Pharmacologic class: Combination oral contraceptive (OC) (progestin + estrogen) + folate
Active ingredients: Drospirenone 3 mg, ethinyl estradiol 30 μg, levomefolate calcium 0.451 mg (21 tablets); levomefolate calcium 0.451 mg (seven tablets).
Indication: Oral contraception. To raise folate levels in women who choose to use an OC for contraception.
Pharmacology: Combination OCs reduce the risk of pregnancy primarily by inhibiting ovulation. This product combines drospirenone, an analogue of spironolactone that has both antimineralocorticoid and antiandrogenic activities, with an estrogen-plus-folate supplementation. Levomefolate calcium 0.451 mg (equivalent to folic acid 0.4 mg) is included for reducing the risk of neural tube defects in a pregnancy conceived while taking the product or shortly after discontinuing the product.
Clinical trials: The approval of Safyral (Yasmin + levomefolate calcium) was based on two clinical trials. One study, a multicenter, randomized, double-blind, active-control, parallel-group trial, investigated plasma folate and RBC folate levels over 24 weeks in a population that ate folate-fortified foods in the United States. Over the study period, the group given Yaz (drospirenone 3 mg/ethinyl estradiol 20 μg) + levomefolate 0.451 mg had higher plasma folate levels and higher RBC folate levels than the group given Yaz alone.
In a study conducted in Germany in a population that did not consume folate-fortified foods, the effect on the plasma and RBC folate and circulating folate metabolites was examined for Yasmin (drospirenone 3 mg/ethinyl estradiol 30 μg) + folic acid 0.4 mg compared with Yasmin + levomefolate calcium 0.451 mg.
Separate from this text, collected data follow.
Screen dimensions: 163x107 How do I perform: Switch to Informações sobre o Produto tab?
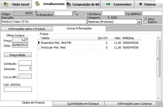(27, 29)
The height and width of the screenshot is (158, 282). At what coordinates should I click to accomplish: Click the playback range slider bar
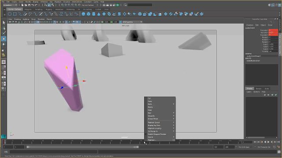coord(82,147)
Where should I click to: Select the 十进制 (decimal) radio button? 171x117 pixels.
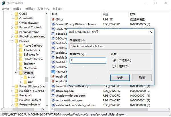114,66
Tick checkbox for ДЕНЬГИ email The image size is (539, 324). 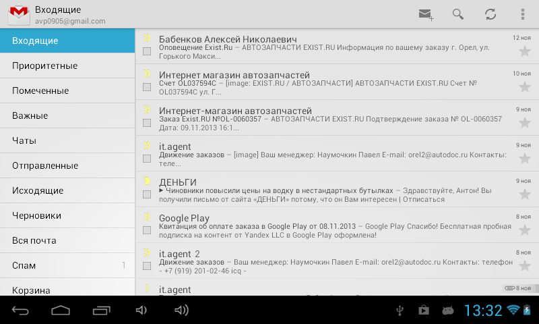coord(147,194)
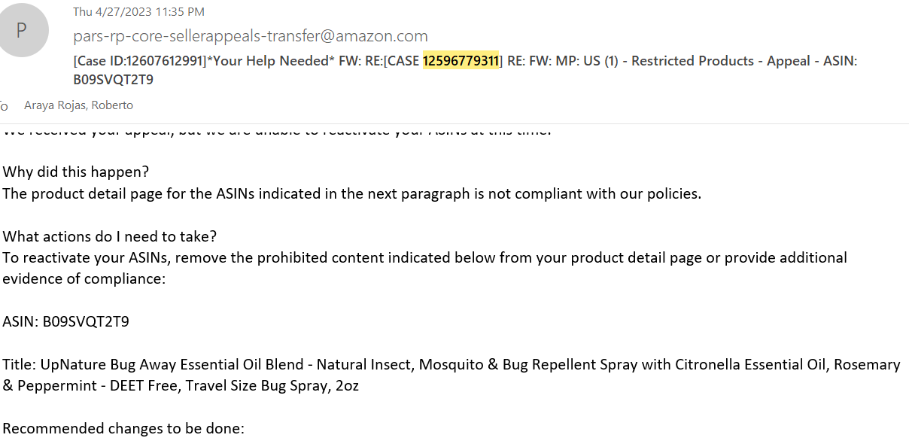The height and width of the screenshot is (444, 909).
Task: Click the Thu 4/27/2023 11:35 PM timestamp
Action: click(138, 12)
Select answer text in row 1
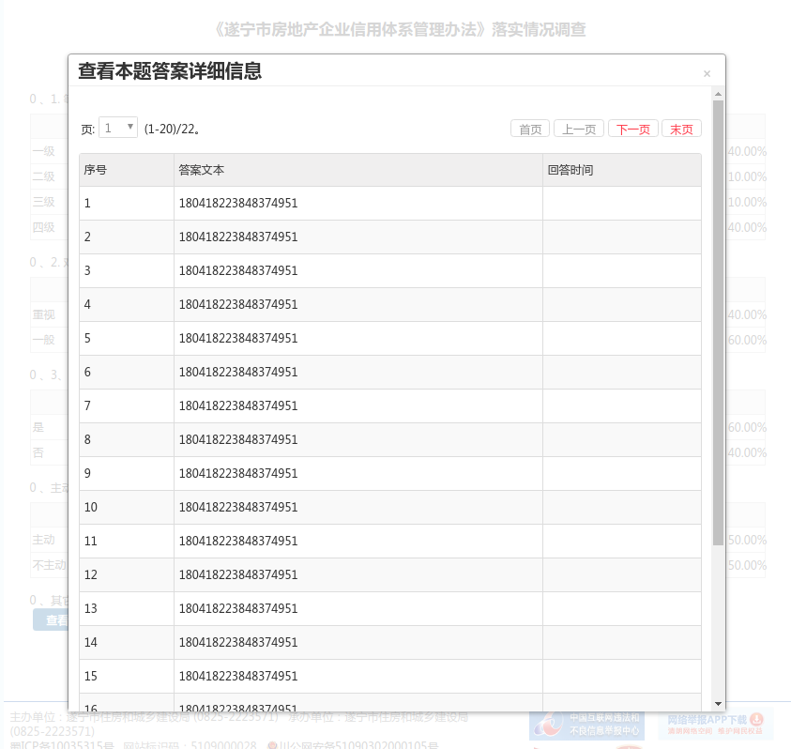 [x=238, y=204]
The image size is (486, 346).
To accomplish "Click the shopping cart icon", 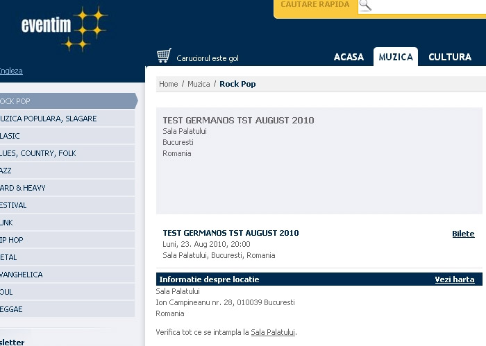I will 164,55.
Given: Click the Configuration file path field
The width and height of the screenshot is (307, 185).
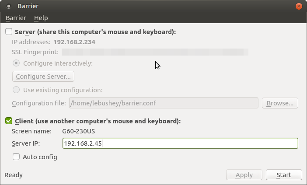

After achieving steady state by Week 24 (treatment phase), both plasma and RBC folate levels fell during the 20-week Yasmin-only (elimination) phase of the 44-week study.
In large clinical trials with Yasmin, pregnancy rates were <1 per 100 women-years of use.
Adults: One tablet daily for 28 days; repeat. Take at the same time daily. Use Day 1 or Sunday start for first cycle; use backup method for first seven days.
Children: Premenarchal: not applicable.
Contraindications: Renal impairment. Adrenal insufficiency. High risk of arterial or venous thrombotic disease (e.g., smokers or migraineurs older than age 35 years, history of deep venous thrombosis or thromboembolism, cerebrovascular or coronary artery disease, thrombogenic valvular disease, atrial fibrillation, subacute bacterial endocarditis, hypercoagulopathies, uncontrolled hypertension, diabetes with vascular disease, headaches with focal neurologic symptoms). Breast or other estrogen or progestin-sensitive neoplasms. Hepatic disease or tumors. Undiagnosed abnormal uterine bleeding. Pregnancy (Category X).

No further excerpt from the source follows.